■ RECORD SET:
◇ ◇ ◇

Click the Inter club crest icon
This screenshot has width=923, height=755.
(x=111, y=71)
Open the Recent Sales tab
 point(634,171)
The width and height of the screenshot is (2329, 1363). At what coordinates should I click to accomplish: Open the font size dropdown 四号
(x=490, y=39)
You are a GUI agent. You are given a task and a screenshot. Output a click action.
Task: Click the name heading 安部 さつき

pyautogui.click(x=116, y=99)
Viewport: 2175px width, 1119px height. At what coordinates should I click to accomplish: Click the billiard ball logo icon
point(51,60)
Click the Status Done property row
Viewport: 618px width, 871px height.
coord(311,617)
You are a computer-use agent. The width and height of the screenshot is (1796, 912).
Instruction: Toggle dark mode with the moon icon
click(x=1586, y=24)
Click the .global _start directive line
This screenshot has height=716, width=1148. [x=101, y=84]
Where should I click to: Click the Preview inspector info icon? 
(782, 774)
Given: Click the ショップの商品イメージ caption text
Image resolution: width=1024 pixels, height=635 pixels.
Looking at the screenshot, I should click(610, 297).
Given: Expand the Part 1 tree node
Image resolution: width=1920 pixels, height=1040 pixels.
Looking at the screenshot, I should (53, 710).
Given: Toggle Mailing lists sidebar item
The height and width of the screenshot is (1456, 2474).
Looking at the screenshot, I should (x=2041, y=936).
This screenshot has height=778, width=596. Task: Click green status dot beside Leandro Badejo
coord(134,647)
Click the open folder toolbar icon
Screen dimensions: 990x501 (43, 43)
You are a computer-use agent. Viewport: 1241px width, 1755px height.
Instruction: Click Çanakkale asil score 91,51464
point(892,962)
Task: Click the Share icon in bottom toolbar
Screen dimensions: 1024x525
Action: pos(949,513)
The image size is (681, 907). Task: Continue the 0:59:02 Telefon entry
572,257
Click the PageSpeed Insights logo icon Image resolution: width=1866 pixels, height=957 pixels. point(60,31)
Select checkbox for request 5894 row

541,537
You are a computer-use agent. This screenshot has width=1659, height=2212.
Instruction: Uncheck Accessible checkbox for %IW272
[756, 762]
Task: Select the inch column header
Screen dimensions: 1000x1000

◇ ◇ ◇

■ TASK DESCRIPTION: Copy the entries above verbatim, beginning at the line that contains "Given: Toggle Mailing lists sidebar item" and ending with the last line of the entries.

■ RESULT FOR THIS EXERCISE:
Given: Toggle Mailing lists sidebar item
The height and width of the screenshot is (1456, 2474).
Looking at the screenshot, I should (x=2041, y=936).
This screenshot has height=778, width=596. Task: Click green status dot beside Leandro Badejo
coord(134,647)
Click the open folder toolbar icon
Screen dimensions: 990x501 (43, 43)
You are a computer-use agent. Viewport: 1241px width, 1755px height.
Instruction: Click Çanakkale asil score 91,51464
point(892,962)
Task: Click the Share icon in bottom toolbar
Screen dimensions: 1024x525
Action: pos(949,513)
The image size is (681, 907). Task: Continue the 0:59:02 Telefon entry
572,257
Click the PageSpeed Insights logo icon Image resolution: width=1866 pixels, height=957 pixels. point(60,31)
Select checkbox for request 5894 row

541,537
You are a computer-use agent. This screenshot has width=1659, height=2212.
Instruction: Uncheck Accessible checkbox for %IW272
[756, 762]
Task: Select the inch column header
Screen dimensions: 1000x1000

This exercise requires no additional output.